How to Access Dataset in Python

Kailash Chandra Behera | Saturday, July 04, 2020

Introduction

SQL table represents data in terms of rows and columns and makes it convenient to explore, the similar structure of presenting data is supported in the Python through DataFrame.

Here in this article, we will discuss how to install pandas library, what is DataFrame, how to access the dataset in python using pandas DataFrame and present in the screen in a various way.

How to Access Dataset in Python

load data into pandas datafram

How to Access Dataset in Python

Getting Started

In SQL tables organize and represent data in terms of rows and columns and make it convenient to explore and transformations.
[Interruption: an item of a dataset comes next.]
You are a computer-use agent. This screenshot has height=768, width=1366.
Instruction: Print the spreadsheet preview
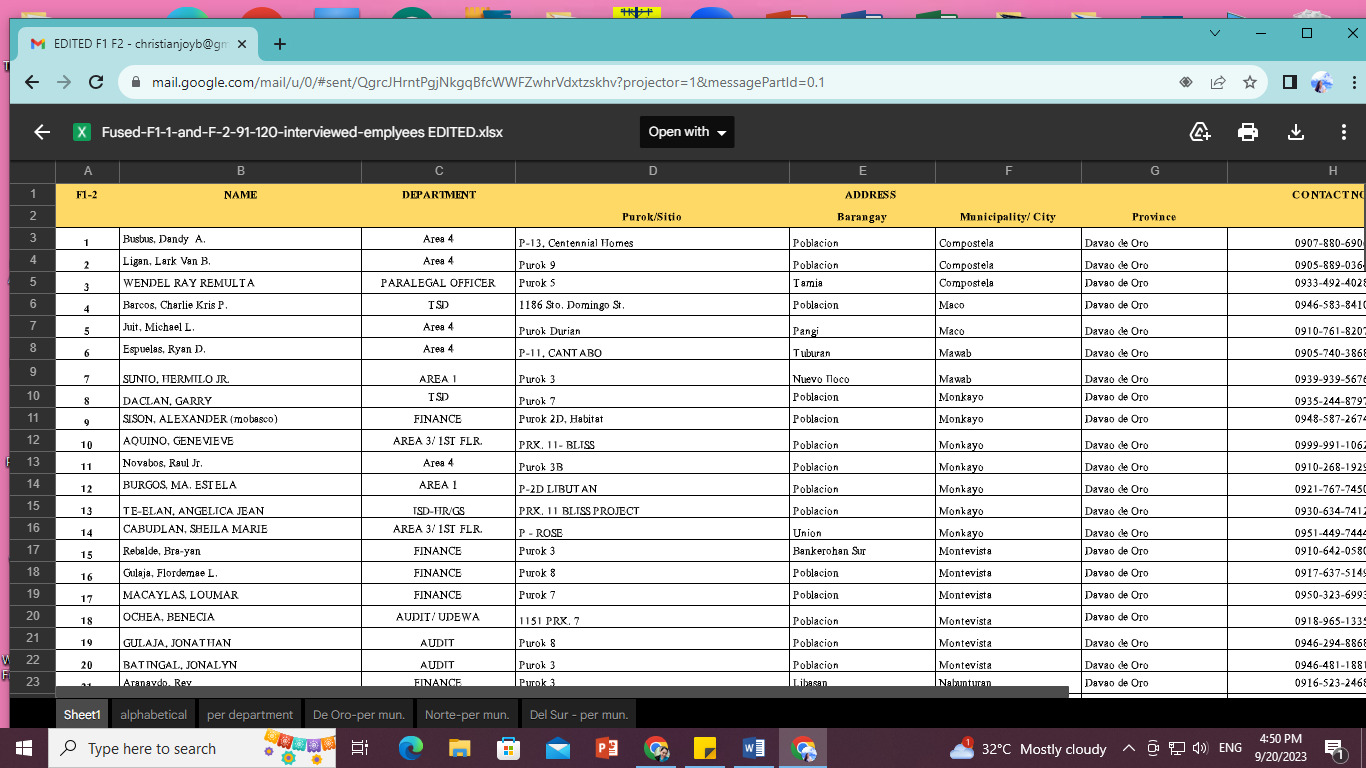coord(1248,132)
In Python, The same structure of organizing and representing data is through DataFrame.

A DataFrame is a very efficient two-dimensional flat data structure and arranging data in rows and columns. The rows and columns can be an index or name. It can be imagined as a table in SQL. The data frame is inherited into Python by the Pandas library, hence this DataFrame is commonly known as Pandas DataFrame.

How to Access Dataset in Python

Getting Started with Pandas DataFrame

Pandas is a very popular and most widely used library for data exploration and presentation, it provides DataFrame for loading and presenting data in the structure.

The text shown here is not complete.